What a brave new world you have created!

But wait--the rest of the world is not like this. I momentarily forgot. Sorry. This problem is one of the few items we can find still bearing the label "made in America." In France, and Britain, and every western European country, they spend half as much as we do on medical care, with better medical outcomes. Half as much money. Better outcomes.

And faster service.

Contrary to insurance company propaganda, in all of these countries except Canada they have a _shorter_ wait time for elective medical procedures than we do. (In Canada it's about the same as here.) And nobody at all goes bankrupt because of medical bills in Britain, France, Sweden, Denmark, Norway, Germany, the Netherlands, Switzerland, Italy, Spain, Belgium...you get the picture...or even in Canada.

Wow! How do they do that?

Well, I have a suggestion as to how. Here's my proposal. Why don't you extend the, um, "socialized" medical care you receive as senators to the rest of us? Senators and members of Congress have a very good taxpayer funded medical plan, which is comparable to what ordinary citizens have in France. I have seen the details of your plan. It's exceedingly gold-plated--for the United States, although, of course, it would be entirely normal elsewhere.
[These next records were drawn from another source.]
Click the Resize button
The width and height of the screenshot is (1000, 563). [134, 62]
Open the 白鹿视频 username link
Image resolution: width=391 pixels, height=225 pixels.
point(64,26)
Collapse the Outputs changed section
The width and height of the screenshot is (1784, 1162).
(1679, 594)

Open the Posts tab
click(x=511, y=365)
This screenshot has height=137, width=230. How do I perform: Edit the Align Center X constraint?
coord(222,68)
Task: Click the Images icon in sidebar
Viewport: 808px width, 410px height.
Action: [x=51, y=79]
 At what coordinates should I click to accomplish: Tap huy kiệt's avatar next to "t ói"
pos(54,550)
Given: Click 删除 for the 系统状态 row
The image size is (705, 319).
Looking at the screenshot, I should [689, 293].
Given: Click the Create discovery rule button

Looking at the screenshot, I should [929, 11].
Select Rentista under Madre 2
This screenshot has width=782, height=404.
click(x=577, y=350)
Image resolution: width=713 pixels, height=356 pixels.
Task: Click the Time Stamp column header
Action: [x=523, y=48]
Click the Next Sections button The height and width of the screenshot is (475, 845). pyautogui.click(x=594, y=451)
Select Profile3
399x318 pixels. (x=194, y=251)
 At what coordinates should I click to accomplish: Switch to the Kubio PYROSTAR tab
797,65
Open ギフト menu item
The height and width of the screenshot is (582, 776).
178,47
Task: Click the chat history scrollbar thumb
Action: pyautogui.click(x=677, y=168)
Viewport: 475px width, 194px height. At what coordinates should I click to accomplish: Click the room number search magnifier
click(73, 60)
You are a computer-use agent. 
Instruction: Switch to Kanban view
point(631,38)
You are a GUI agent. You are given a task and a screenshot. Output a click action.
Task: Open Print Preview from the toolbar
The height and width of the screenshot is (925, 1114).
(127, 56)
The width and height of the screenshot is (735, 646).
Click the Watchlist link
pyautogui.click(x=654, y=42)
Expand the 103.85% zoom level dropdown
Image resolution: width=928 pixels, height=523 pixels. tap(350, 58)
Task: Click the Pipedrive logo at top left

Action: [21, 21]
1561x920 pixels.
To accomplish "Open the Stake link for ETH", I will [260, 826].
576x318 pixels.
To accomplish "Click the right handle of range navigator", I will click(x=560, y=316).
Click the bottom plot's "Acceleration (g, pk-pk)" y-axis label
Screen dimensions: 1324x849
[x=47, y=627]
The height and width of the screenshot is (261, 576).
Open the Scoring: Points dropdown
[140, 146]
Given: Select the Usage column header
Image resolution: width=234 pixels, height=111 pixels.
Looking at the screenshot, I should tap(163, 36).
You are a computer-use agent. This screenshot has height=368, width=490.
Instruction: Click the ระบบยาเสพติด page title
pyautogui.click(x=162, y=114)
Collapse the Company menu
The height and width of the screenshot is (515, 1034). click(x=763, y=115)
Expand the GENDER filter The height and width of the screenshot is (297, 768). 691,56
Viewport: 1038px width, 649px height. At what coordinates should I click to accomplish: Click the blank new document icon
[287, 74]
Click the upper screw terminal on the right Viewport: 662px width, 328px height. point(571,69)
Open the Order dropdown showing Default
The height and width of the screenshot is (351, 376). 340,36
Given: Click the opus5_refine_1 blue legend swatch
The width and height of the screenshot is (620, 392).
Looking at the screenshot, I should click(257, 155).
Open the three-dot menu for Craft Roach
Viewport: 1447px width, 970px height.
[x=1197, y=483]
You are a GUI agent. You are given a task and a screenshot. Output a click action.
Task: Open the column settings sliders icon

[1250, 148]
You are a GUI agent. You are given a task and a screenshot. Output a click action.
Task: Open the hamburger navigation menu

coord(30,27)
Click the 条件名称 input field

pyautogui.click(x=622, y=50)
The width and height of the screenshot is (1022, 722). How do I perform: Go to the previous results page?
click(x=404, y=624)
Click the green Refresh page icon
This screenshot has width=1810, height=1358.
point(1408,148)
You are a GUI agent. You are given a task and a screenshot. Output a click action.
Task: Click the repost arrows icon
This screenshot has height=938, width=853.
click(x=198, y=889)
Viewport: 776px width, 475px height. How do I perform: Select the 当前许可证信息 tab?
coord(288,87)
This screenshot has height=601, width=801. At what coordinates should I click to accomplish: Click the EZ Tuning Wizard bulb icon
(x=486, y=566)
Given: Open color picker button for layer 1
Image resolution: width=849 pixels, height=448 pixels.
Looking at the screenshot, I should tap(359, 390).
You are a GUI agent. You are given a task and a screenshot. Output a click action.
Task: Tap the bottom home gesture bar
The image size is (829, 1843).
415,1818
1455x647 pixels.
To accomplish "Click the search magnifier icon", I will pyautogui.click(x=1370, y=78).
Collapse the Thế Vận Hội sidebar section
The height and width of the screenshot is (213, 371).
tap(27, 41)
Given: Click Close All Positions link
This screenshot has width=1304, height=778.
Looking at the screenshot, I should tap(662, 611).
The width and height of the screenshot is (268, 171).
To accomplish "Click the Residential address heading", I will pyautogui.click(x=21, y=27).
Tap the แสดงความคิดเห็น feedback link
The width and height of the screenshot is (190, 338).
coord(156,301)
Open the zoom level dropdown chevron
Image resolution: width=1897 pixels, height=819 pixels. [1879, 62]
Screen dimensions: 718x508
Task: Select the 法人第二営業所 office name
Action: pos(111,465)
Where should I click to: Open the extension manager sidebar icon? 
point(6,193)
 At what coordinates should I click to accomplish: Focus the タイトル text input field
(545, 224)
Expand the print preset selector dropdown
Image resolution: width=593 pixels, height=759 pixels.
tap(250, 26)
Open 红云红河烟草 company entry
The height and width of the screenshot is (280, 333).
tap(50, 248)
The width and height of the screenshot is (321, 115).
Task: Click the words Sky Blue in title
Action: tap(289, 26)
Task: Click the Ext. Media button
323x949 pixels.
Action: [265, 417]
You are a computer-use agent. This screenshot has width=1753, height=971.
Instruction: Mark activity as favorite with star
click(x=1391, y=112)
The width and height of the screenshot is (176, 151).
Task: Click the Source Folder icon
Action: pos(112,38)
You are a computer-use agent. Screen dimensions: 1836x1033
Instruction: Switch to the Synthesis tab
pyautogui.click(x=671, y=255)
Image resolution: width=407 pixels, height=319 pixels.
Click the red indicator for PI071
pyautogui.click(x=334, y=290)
This issue is kind of personal for me, actually. A good friend of our family died a few years ago because she had no insurance and could not afford to see a doctor until she got very sick, at which time it was too late to cure the cancer that killed her--which is routinely cured if caught early. She was the sole support of two children. She worked as a waitress. Her excuse for her negligence? She had to put food on the table and come up with the rent for a roof over their heads. Obviously, in retrospect, she should have let them go hungry for a week, and perhaps even gotten herself and her children evicted. That would be the Republican way.

Maybe there's a better way, senator. The system that you and your friends have built (for the rest of us, not for yourselves), sucks. It's time to change it.